=== Short exercise ===
Copy the listing from the line with "You are a GUI" up to and including its last line, swapping "checkbox" for "check box" and changing nothing else. Give only those lines.

◆ ◆ ◆

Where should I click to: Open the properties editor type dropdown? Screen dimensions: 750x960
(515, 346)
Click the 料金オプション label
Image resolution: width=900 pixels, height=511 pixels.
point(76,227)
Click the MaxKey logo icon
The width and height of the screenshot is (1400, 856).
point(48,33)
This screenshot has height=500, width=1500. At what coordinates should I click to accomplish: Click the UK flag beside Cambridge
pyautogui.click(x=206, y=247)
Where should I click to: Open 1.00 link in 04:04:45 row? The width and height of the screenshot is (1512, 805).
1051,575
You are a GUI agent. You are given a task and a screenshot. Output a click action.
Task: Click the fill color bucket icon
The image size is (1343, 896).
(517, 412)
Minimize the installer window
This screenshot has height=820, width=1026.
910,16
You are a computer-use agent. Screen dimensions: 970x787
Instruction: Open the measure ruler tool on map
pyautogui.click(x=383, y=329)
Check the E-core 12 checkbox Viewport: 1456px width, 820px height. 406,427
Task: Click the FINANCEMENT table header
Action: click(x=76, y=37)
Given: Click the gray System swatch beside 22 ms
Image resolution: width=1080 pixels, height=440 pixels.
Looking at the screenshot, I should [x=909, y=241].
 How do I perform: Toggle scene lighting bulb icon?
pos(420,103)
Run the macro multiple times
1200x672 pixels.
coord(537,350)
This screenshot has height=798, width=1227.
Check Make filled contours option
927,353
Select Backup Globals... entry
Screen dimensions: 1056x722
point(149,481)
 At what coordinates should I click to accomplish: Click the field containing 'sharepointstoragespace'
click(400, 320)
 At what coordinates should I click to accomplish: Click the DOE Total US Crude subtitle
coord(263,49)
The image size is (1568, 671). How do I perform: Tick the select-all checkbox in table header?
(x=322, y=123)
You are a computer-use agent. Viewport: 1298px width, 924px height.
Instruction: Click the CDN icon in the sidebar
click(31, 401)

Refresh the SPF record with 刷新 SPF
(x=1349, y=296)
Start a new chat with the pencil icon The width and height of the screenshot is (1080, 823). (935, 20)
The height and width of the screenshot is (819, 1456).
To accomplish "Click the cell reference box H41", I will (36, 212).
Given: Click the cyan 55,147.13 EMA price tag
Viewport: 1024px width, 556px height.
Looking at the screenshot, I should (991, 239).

◆ ◆ ◆

=== Correct answer ===
You are a GUI agent. You are given a task and a screenshot. Output a click action.
Task: Click the fill color bucket icon
The image size is (1343, 896).
(517, 412)
Minimize the installer window
This screenshot has height=820, width=1026.
910,16
You are a computer-use agent. Screen dimensions: 970x787
Instruction: Open the measure ruler tool on map
pyautogui.click(x=383, y=329)
Check the E-core 12 check box Viewport: 1456px width, 820px height. 406,427
Task: Click the FINANCEMENT table header
Action: click(x=76, y=37)
Given: Click the gray System swatch beside 22 ms
Image resolution: width=1080 pixels, height=440 pixels.
Looking at the screenshot, I should [x=909, y=241].
 How do I perform: Toggle scene lighting bulb icon?
pos(420,103)
Run the macro multiple times
1200x672 pixels.
coord(537,350)
This screenshot has height=798, width=1227.
Check Make filled contours option
927,353
Select Backup Globals... entry
Screen dimensions: 1056x722
point(149,481)
 At what coordinates should I click to accomplish: Click the field containing 'sharepointstoragespace'
click(400, 320)
 At what coordinates should I click to accomplish: Click the DOE Total US Crude subtitle
coord(263,49)
The image size is (1568, 671). How do I perform: Tick the select-all check box in table header?
(x=322, y=123)
You are a computer-use agent. Viewport: 1298px width, 924px height.
Instruction: Click the CDN icon in the sidebar
click(31, 401)

Refresh the SPF record with 刷新 SPF
(x=1349, y=296)
Start a new chat with the pencil icon The width and height of the screenshot is (1080, 823). (935, 20)
The height and width of the screenshot is (819, 1456).
To accomplish "Click the cell reference box H41", I will (36, 212).
Given: Click the cyan 55,147.13 EMA price tag
Viewport: 1024px width, 556px height.
Looking at the screenshot, I should (991, 239).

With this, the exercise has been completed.